[Work to be completed] Nothing but the exact text of the entries should appear in your answer; pictures stay out.

------ Input data ------

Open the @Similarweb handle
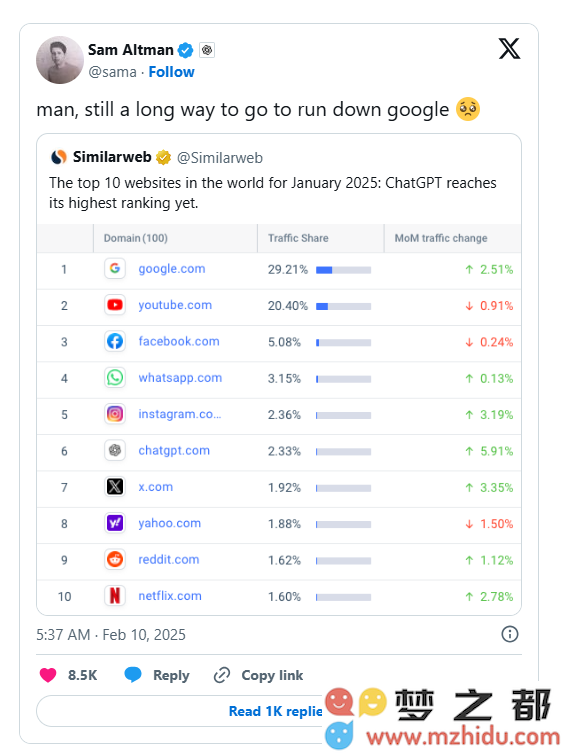The height and width of the screenshot is (753, 562). 220,158
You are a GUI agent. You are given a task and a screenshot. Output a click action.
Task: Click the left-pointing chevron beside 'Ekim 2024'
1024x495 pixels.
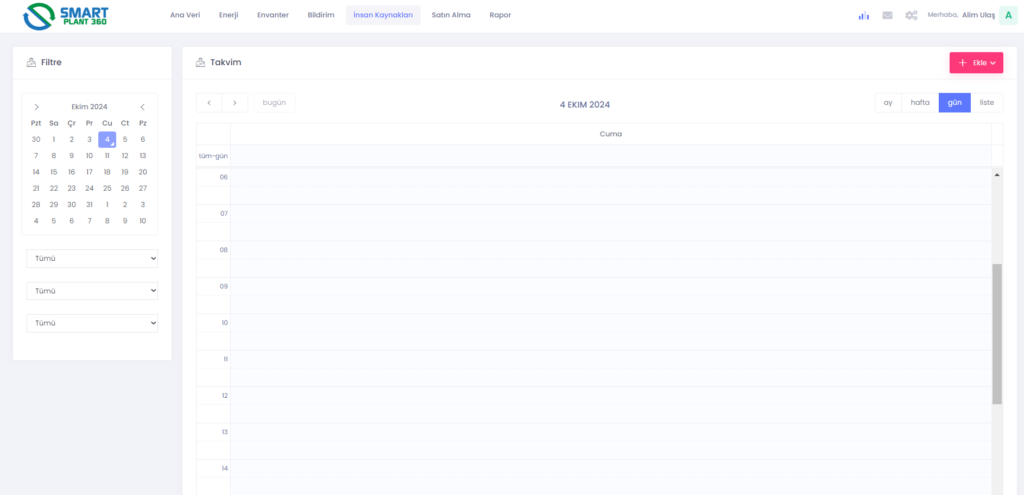pos(142,107)
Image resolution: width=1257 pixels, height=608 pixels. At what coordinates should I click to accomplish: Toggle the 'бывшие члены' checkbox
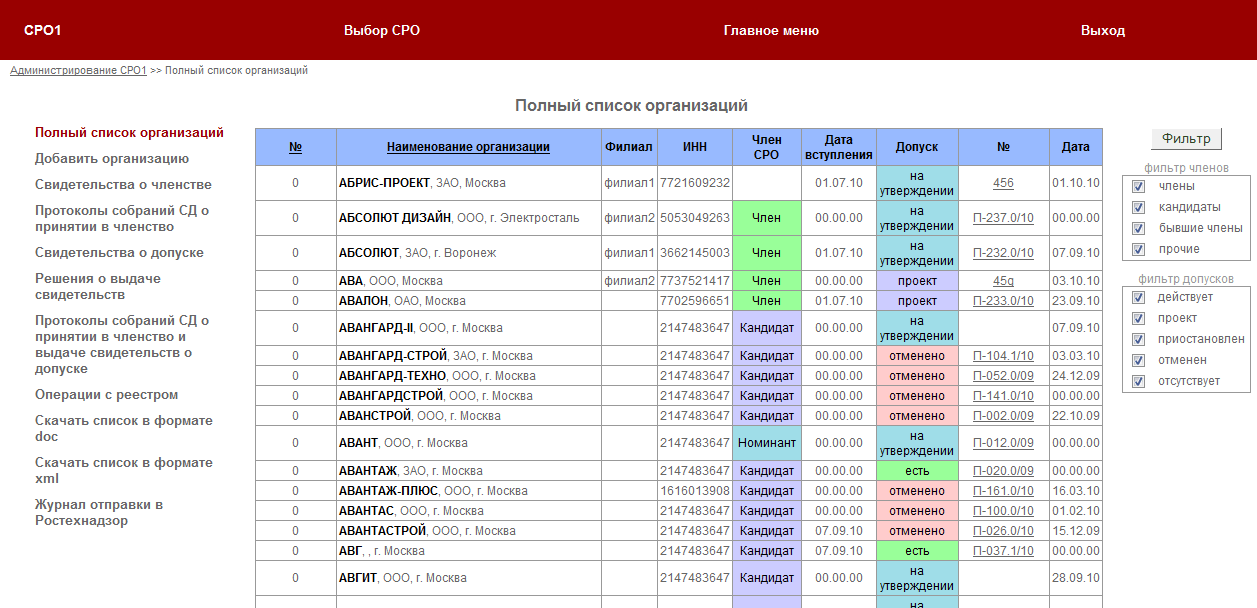[x=1138, y=228]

------

[Answer]
Open the @Similarweb handle
The height and width of the screenshot is (753, 562). 220,158
You are a GUI agent. You are given a task and a screenshot. Output a click action.
Task: Click the left-pointing chevron beside 'Ekim 2024'
1024x495 pixels.
pos(142,107)
Image resolution: width=1257 pixels, height=608 pixels. At what coordinates should I click to accomplish: Toggle the 'бывшие члены' checkbox
[x=1138, y=228]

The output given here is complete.